ART is exclusively regulated by l-arginine and its ester forms which are rapidly converted to l-arginine by endogenous esterases (65). Secondary products of the l-arginine metabolism or the synthetic l-homoarginine failed to regulate the ART system. Even l-canavanine, which is stereochemically similar to l-arginine and was shown to fit in the amino acid binding pocket of ArgR was unable to modulate ART-controlled transgene expression (66).

Since l-arginine is a licensed component of cell culture media, the ART system will be a extremely valuable tool for the biomanufacturing of therapeutic proteins. Moreover, l-arginine is considered to be compatible with prolonged therapeutic use. In fact, l-arginine is currently therapeutically administered for pulmonary hypertension of newborns (67). It also improves endothelial function in animal models of hypercholesterolaemia and atherosclerosis with no life-threatening side-effects reported so far (68).

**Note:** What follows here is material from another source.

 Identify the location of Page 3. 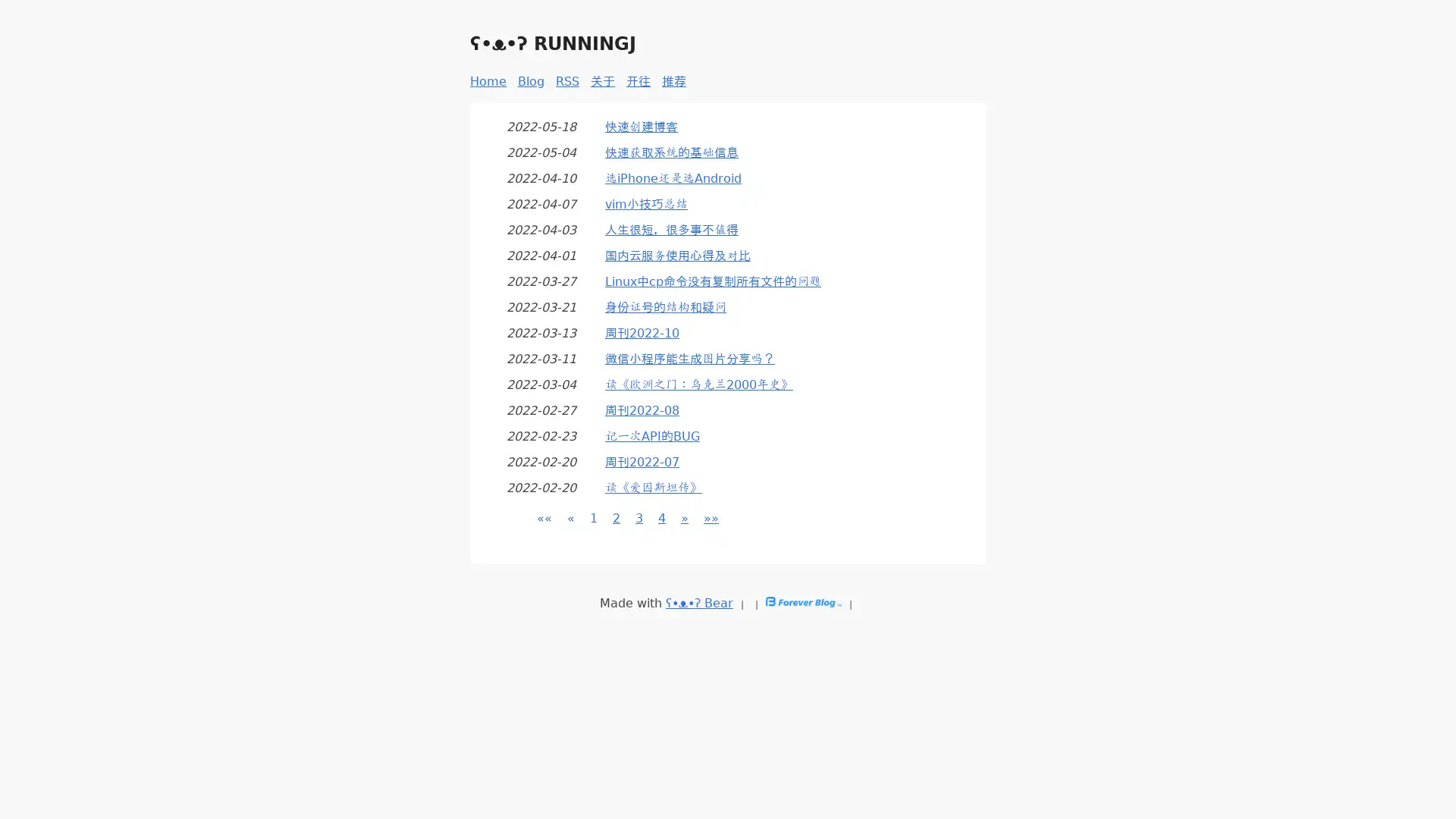
(639, 516).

As a prototype transgene control system responsive to a physiologic trigger molecule, the ART system has shown that metabolic and synthetic control circuits can functionally co-exist while sharing the same inducer. Although such systems may be of immediate use in gene-function analysis, gene network design as well as for biopharmaceutical manufacturing, the ART may develop its highest impact in future therapies: synchronization of therapeutic gene expression with fluctuations of endogenous molecules or the self-sufficient treatment of a pathological situation by exploiting signal molecules for a self-controlling genetic intervention are highly appealing strategies for future gene therapy applications.